After you perform all the incident-response activity related to the situation, your organization determines that the price of the damage was US$125,000. Your organization sues the cloud provider, and the jury determines that your organization shares in the blame (liability) for the loss because it was your employee performing an unauthorized action that created the situation.
If the jury determines that 25 percent of the evidence shows that the situation was your organization’s fault and 75 percent of the evidence shows that the situation was the cloud provider’s fault, what is the likely outcome?
And it says that the cloud provider owes your organization $125,000 under a standard of “preponderance of evidence”.
I think this case is in the US because the unit of money is the US dollar. Is this case common all over the US civil courts?
Though in my country, Japan, it is uncommon I think, how about in your country?
Masahiro,
You are correct that the language comes from legal practice in the USA. In USA law there is a distinction between the requirement for a criminal trial jury to convict a person of violating a law and for a civil trial (lawsuit) jury to decide in favor of the plaintiff or the defendant.
To convict a person of a crime the entire jury (every juror) must decide that the decision is "beyond a reasonable doubt." By comparison, in a lawsuit (civil trial) a majority of the jury need only see that the a preponderance of the evidence supports the decision.
This specific question gets messier because it also involves contract law. IN some civil lawsuits, the dollar amount of a money award may be balanced by the jury seeing a case of contributory negligence, that is both parties did things to cause the wrong act to happen, but one more than the other. So the amount paid to the winner is reduced by the percentage of contribution the winner made to the wrong act. In this hypothetical question the full amount would presumedly be awarded due to the language in the contract.
All of the above being said, I am not a lawyer, I just pay attention to stuff. I would ask any forum member who is actually a lawyer to comment on this thread and correct any errors I may have made.

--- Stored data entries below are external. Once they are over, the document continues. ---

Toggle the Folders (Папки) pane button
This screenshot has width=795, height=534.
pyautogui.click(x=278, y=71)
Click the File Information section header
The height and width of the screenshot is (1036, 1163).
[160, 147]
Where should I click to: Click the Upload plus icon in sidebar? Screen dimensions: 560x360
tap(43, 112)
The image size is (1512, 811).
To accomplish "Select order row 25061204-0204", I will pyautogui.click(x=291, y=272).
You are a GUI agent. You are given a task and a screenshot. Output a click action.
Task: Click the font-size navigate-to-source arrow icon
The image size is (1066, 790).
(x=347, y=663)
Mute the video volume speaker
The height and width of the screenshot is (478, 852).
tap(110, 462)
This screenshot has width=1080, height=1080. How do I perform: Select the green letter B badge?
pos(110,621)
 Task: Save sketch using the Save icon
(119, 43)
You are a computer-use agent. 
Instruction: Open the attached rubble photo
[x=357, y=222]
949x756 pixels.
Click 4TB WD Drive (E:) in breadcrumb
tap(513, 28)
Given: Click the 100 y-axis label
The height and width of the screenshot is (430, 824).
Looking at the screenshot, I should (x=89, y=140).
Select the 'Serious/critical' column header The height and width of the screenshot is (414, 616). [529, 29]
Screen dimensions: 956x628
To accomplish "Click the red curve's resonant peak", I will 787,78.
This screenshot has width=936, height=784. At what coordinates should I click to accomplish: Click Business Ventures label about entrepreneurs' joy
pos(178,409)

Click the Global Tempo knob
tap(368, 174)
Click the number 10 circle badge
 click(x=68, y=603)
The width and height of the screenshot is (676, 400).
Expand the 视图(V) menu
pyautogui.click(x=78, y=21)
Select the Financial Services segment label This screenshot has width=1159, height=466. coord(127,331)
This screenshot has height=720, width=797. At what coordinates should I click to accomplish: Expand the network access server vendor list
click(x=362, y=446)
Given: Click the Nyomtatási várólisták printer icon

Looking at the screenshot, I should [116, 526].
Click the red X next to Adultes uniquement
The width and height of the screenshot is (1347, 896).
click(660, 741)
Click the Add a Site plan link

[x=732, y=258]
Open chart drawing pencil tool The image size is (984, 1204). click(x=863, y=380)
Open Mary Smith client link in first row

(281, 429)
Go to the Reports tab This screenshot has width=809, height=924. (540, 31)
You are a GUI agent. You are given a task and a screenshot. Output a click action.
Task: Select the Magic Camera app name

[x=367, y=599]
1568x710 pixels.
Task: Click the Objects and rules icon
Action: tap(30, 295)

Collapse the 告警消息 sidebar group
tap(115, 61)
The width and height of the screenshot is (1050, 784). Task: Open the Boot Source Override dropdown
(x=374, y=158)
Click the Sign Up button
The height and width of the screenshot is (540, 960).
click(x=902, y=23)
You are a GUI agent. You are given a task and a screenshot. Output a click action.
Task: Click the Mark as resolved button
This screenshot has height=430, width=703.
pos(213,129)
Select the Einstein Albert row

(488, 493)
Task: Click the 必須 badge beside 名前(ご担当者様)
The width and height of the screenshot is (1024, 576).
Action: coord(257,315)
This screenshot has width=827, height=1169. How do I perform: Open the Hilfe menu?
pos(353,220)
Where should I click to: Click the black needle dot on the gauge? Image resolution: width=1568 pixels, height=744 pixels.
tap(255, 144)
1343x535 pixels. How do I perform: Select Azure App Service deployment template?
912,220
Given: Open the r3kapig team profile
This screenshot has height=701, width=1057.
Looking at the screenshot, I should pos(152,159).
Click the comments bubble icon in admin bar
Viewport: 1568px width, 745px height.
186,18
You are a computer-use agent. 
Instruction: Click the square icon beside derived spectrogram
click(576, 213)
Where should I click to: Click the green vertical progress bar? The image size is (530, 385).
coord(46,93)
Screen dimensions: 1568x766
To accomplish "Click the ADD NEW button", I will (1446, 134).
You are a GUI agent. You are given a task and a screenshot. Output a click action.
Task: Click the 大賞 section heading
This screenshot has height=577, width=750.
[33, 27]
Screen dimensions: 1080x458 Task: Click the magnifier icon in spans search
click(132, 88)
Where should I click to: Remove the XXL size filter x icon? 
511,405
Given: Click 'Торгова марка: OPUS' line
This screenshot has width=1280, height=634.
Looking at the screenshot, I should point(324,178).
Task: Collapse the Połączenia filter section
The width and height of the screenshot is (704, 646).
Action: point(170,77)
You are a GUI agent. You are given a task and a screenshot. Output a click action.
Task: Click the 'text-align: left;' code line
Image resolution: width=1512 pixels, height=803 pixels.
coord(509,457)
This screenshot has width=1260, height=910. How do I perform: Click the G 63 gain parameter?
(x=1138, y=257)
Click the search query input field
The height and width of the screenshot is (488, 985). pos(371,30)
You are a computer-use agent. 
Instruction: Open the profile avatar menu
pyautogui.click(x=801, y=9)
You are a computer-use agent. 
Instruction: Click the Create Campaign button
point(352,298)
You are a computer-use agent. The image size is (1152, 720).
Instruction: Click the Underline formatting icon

I also suspect that the practice question itself was written by a non-lawyer. This sort of question should be reviewed by a true subject matter expert, i.e. a lawyer, before being used. Further, I do not believe it is a reasonable question for a CCSP. The question addresses legal issues, as described above, not cloud security questions.
Craig
Thank you, @CraginS .
So the amount paid to the winner is reduced by the percentage of contribution the winner made to the wrong act. In this hypothetical question the full amount would presumably be awarded due to the language in the contract.
Oh, it depends on the contract. I think the question should clearly tell the premise.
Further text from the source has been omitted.